Saiba o que faz um encarregado de proteção de dados

O data protection officer alinha conhecimento jurídico e tecnológico para garantir que empresas usem informações de forma correta

Os recentes escândalos envolvendo vazamento de dados pessoais por empresas estão obrigando os governos a correr para editar ou atualizar leis sobre o uso de informações nas organizações. Com isso, surge a necessidade de um profissional que ajude as companhias nessas tarefas.

Esse é o trabalho do data protection officer (DPO), ou encarregado de proteções de dados. “Ele cria procedimentos e protocolos internos para que empresas desenvolvam produtos que coletem dados de maneira lícita”, diz Alexandre Pacheco, professor da Fundação Getulio Vargas.

A obrigatoriedade de contratação desse especialista, por enquanto, é só por parte de companhias europeias, por causa de uma legislação local. No Brasil, a Lei Geral de Proteção de Dados Pessoais só precisa da sanção do presidente Michel Temer e fará com que as organizações tenham de seguir o mesmo caminho. “Empresas nacionais que prestem serviços e utilizem informações sobre cidadãos europeus podem ser cobradas por ter esse profissional, já que as europeias podem ser responsabilizadas por vazamentos na contratada”, diz Alexandre.

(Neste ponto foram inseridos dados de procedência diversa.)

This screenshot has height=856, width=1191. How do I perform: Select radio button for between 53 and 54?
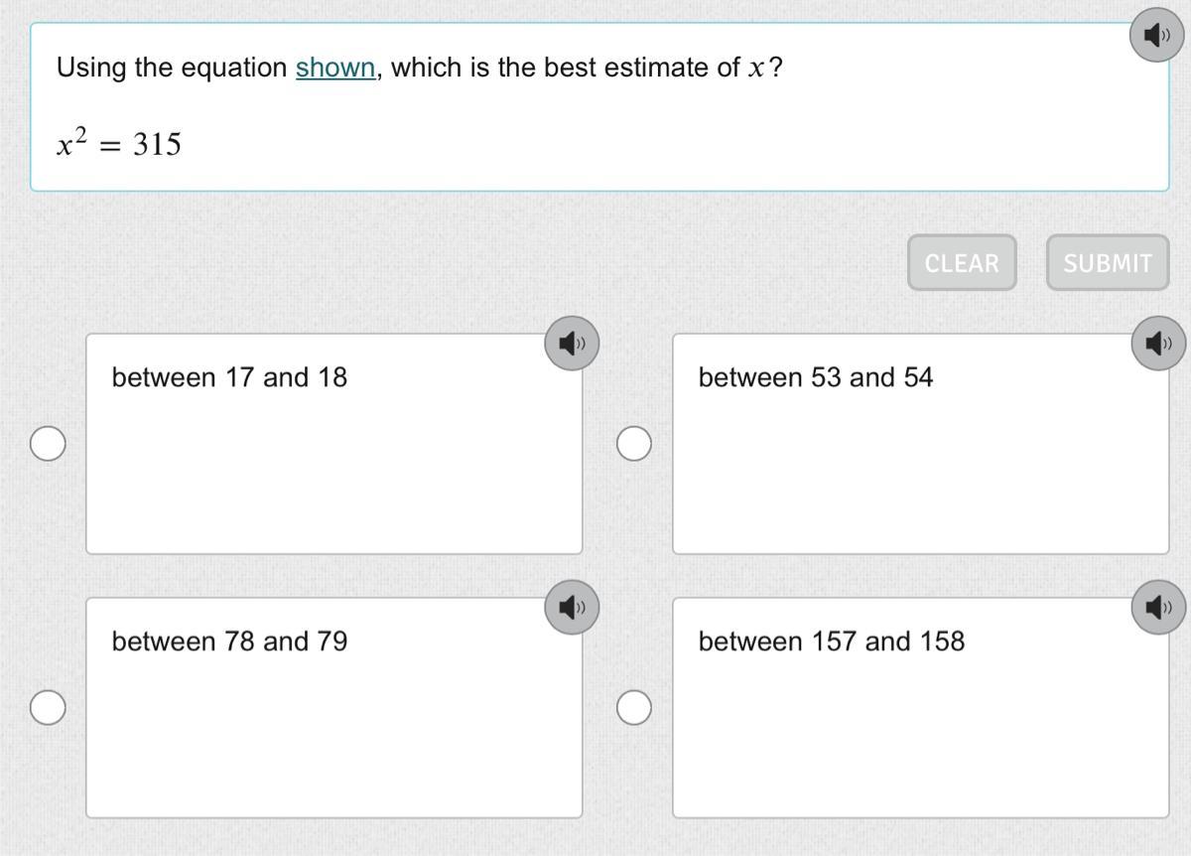(634, 444)
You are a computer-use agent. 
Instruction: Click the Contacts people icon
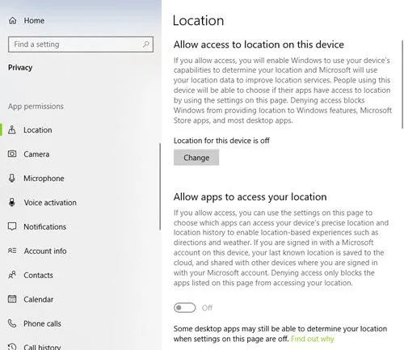point(12,275)
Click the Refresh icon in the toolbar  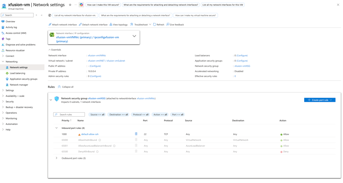tap(155, 25)
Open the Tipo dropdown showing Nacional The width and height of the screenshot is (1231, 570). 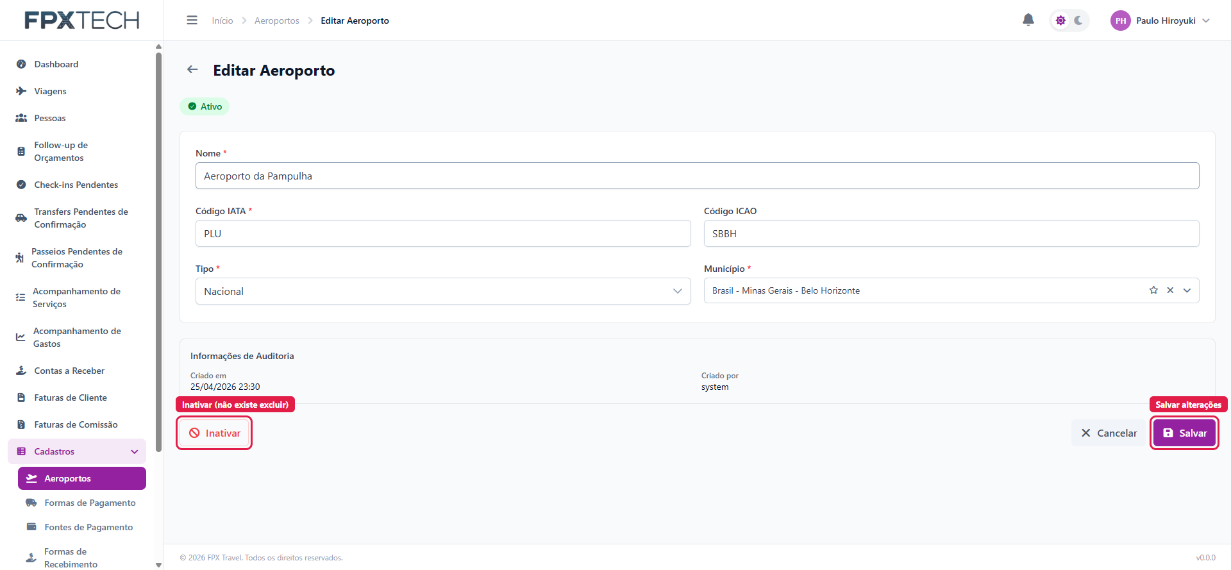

De olho nessa oportunidade, o advogado Adriano Mendes, de 39 anos, passou a atuar como DPO para multinacionais em maio ­­­— mas ele estuda o assunto desde 2004. “Sempre fui nerd, o que me ajudou. Porém, tive de fazer uma série de cursos sobre tecnologia para entender itens como arquitetura de dados”, afirma Adriano.

É bom saber que o encarregado de proteção de dados não é, necessariamente, formado em direito. “É uma área jurídica, porque exige a interpretação de normas, mas esse papel também precisa de conhecimento técnico. Nada impede que um especialista em TI faça um curso em proteção de dados”, afirma Alexandre. 

Com salários que variam de 8 000 a 20 000 reais, o futuro da profissão é promissor. Só na Europa, de acordo com especialistas, será preciso 28 000 DPOs para atender à normativa. “Ele é um padre no confessionário: precisa alertar e evangelizar a empresa a fazer o correto. É preciso estar ciente caso corrobore com posturas antiéticas”, diz Adriano.